Hearing the tales of how Green Berets worked through Indigenous people by helping them stand up for themselves lit a fire. The young teenage Mann began researching everything he could get his hands on about the warriors. “I knew that I was going to be a team leader in special forces and I was going to spend the rest of my life doing it. It never changed for me” he added.
While attending Central Arkansas University he was part of ROTC. After commissioning he had to wait four years to apply to be screened. In 1996 at Fort Bragg, he made it and was assigned to 7th Special Forces Group.
“It was everything and beyond what I hoped it would be. In fact, even though the latter part of my career was filled with a lot of time away from my family, and a lot of chaos, and a lot of loss. A lot of my friends died and a lot were wounded but I wouldn't trade it for anything,” Mann said.
Though his SFG was assigned to Central and South America, the attacks of 9/11 would ensure he was deployed to Afghanistan, often.
“It was a meat grinder for the operators. The same was true for the Rangers, Delta, and their families. The families pushed it down and the operators pushed it down because the worst thing that could happen is you're not deployable and you don't go back over with your guys,” Mann shared. “Everybody did what they had to do to stay in the fight. At the time it seemed like the right thing to do. Looking back on it, I guess it was but the profound impact that it had over time, we're still feeling it.”
When Mann retired, it wasn’t as easy as he imagined despite leaving on his own terms. The loss of identity and survivors' guilt were eating him from the inside out. “I found myself standing in a closet holding a 45 pistol. Had my son not come home when he did I wouldn’t be here,” he admitted.

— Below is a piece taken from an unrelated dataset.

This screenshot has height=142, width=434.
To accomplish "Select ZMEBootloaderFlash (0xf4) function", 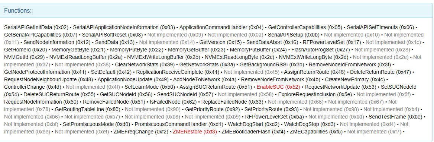I will (x=253, y=131).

Seeking mentors and support, Mann pulled himself out and went on to write a bestselling book, Game Changers, Going Local to Defeat Violent Extremists and began speaking often about lessons learned about his time as a Green Beret.
In 2019, he wrote and directed an award-winning play about leaving Afghanistan. Last Out is the shared lived experience of post 9/11 combat veterans everywhere. Mann had no idea it would foreshadow the actual withdrawal in August of 2021 and the devastating impacts it would have.
“I had worked really hard to put Afghanistan behind me. The play was selected to become an Amazon film and things were good. Then I started getting messages from Nezam,” he said.
The Afghan Special Forces operator who’d made it through the legendary Green Beret “Q” Course at Fort Bragg was being hunted down by Taliban and the clock was ticking to get him out safely. The grueling 96-hour fight for his life was supposed to be a one and done. But more and more operators began to reach out to Mann and his team, code-named Taskforce Pineapple.
They’d launch an extraordinary operation which would save the lives of countless Afghan partners, keeping promises made. He wrote a book in August of 2022 about the harrowing days of the mission, Operation Pineapple Express. The gripping story brings readers behind the curtain of it all.
Mann was candid in stating he hated writing the book and reliving everything, but he felt called to. “I did it for the veterans and families who deserve to have their stories told and feelings validated,” he said.
He also said that although the 20-year war may have ended, it left rippling devastation in its wake. As he looks to the future, Mann’s commitment to being a voice hasn’t wavered since entering back into the arena. He had a poignant message for the military community wondering where to go from here.
“If we're waiting for someone to fix what we see around us – nobody's coming,” he stated. “It’s up to us.”